SOURCE:

In the instant case, petitioners have not shown that appeal is an inadequate remedy if the trial court is wrong in its determination of the applicable statute of limitation. Upon entry of a final judgment in the trial court, petitioners will have the same right of appeal as any other litigant.
As to the requirement that a petitioner for a writ of mandamus show “great and irreparable injury,” we simply observe that petitioners have made no such showing. The essence of their argument on this issue is anticipated litigation expense. This was raised in Jaggers v. Ryan, Ky., 474 S.W.2d 85 (1971) and in response, the Court stated at p. 86:
Jaggers states that his reason for asking for the writ of mandamus is that if it is denied he will incur extensive and unnecessary costs in defending the case on appeal. We have held this was insufficient ground for granting the extraordinary relief asked for. (Citation omitted.) See also Ison v. Bradley, Ky., 333 S.W.2d 784 (1960).
Petitioners attempt to establish that litigation expense may be grounds for extraordinary relief by reminding us that:
This is not an intersection collision case in which forcing the parties to finish litigating their differences prior to appeal will result in a delay of six months and a cost of $5,000.

ITEMS:
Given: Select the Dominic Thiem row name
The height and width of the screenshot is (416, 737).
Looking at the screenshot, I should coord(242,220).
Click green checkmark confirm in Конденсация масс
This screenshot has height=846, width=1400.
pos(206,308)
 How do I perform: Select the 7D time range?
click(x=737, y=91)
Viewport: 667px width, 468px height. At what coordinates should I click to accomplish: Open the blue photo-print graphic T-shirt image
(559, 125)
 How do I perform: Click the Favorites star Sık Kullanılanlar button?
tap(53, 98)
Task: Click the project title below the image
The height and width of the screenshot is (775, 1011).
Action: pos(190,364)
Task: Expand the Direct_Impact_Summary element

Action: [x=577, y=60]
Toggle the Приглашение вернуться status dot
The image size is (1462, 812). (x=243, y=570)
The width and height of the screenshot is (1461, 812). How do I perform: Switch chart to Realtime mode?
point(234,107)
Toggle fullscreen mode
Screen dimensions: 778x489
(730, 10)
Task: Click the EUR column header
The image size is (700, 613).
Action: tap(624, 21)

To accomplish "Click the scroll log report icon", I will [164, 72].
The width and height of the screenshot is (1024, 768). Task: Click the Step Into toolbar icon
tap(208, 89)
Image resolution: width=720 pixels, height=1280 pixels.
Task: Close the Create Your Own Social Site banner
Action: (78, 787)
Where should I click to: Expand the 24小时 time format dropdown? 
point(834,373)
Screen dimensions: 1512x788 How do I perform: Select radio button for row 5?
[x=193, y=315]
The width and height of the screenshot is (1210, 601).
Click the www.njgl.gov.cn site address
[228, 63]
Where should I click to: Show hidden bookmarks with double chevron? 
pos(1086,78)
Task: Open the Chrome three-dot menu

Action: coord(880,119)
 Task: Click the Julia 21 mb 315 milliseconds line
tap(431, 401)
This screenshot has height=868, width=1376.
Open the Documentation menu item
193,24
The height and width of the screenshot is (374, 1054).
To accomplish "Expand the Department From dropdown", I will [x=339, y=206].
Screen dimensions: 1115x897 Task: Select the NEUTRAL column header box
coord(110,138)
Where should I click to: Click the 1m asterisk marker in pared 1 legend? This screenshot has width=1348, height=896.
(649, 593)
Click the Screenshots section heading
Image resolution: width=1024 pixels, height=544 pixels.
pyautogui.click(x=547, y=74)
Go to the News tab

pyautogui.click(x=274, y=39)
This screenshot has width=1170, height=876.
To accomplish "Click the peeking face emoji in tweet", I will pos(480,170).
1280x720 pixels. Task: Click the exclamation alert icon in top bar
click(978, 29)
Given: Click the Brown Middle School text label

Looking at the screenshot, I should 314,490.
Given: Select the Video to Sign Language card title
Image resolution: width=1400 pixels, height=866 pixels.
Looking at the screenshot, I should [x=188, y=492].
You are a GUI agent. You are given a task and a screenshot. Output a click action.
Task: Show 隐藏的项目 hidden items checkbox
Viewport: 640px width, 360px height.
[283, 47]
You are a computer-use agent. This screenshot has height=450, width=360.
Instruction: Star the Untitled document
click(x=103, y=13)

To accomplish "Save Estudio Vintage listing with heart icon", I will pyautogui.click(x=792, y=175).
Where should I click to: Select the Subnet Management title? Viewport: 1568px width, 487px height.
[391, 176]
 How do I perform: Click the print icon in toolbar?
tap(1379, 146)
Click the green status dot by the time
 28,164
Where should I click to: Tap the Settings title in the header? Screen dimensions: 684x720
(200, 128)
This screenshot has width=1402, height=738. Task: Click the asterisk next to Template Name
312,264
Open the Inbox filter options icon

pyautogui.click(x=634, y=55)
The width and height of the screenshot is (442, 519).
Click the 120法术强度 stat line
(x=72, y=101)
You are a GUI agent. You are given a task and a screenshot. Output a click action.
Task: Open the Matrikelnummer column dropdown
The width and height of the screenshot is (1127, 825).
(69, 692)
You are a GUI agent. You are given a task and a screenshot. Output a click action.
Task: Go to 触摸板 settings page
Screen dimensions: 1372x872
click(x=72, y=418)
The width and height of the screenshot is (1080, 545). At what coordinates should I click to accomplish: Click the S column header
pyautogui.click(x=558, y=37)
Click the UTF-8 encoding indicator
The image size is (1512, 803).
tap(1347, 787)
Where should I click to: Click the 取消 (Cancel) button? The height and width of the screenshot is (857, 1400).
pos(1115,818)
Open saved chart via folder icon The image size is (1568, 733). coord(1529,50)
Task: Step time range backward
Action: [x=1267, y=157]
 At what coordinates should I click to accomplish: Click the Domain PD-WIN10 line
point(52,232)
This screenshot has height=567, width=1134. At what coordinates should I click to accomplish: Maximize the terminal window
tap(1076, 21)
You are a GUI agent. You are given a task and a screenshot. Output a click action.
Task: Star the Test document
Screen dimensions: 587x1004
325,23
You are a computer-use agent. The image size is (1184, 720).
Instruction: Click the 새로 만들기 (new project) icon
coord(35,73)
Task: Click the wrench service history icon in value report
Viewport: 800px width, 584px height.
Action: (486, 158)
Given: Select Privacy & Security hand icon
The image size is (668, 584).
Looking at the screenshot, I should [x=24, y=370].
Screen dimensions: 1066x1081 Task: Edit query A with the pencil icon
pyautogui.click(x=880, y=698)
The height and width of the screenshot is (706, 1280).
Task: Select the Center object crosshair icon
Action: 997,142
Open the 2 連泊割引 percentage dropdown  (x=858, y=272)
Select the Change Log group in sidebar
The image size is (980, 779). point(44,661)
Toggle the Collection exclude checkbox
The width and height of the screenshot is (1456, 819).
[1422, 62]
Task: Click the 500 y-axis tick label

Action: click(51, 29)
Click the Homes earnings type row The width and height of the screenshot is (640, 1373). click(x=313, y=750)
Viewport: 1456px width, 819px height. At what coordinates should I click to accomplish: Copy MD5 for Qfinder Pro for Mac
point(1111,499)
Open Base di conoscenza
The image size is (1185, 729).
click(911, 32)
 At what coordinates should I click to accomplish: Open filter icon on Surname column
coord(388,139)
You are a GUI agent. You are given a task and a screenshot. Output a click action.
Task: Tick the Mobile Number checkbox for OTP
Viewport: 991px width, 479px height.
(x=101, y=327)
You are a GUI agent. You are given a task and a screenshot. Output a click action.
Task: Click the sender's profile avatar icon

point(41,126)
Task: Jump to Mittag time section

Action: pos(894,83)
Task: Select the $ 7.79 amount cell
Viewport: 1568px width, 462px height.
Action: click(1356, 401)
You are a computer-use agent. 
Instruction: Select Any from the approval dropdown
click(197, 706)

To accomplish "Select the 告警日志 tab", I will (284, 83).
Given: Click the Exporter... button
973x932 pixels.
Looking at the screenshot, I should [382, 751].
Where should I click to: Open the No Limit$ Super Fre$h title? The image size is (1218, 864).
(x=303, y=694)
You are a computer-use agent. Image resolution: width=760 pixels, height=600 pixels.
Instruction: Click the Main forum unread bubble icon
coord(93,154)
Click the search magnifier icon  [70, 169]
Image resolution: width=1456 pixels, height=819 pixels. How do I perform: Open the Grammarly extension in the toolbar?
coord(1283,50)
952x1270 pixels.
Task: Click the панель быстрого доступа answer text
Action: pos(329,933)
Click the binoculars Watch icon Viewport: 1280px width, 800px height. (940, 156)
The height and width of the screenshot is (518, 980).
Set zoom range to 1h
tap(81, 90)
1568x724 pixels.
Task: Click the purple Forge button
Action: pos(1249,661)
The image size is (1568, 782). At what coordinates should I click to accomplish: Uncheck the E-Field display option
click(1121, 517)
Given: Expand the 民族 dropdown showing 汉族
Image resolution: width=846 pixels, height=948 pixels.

WORK TO COMPLETE:
Revise the passage of the mandamus opinion from "Petitioners attempt to" up to and including "cost of $5,000.", writing it out in full with "intersection collision" changed to "rear-end collision". The records were drawn from a separate source.

RESULT OF THIS TASK:
Petitioners attempt to establish that litigation expense may be grounds for extraordinary relief by reminding us that:
This is not an rear-end collision case in which forcing the parties to finish litigating their differences prior to appeal will result in a delay of six months and a cost of $5,000.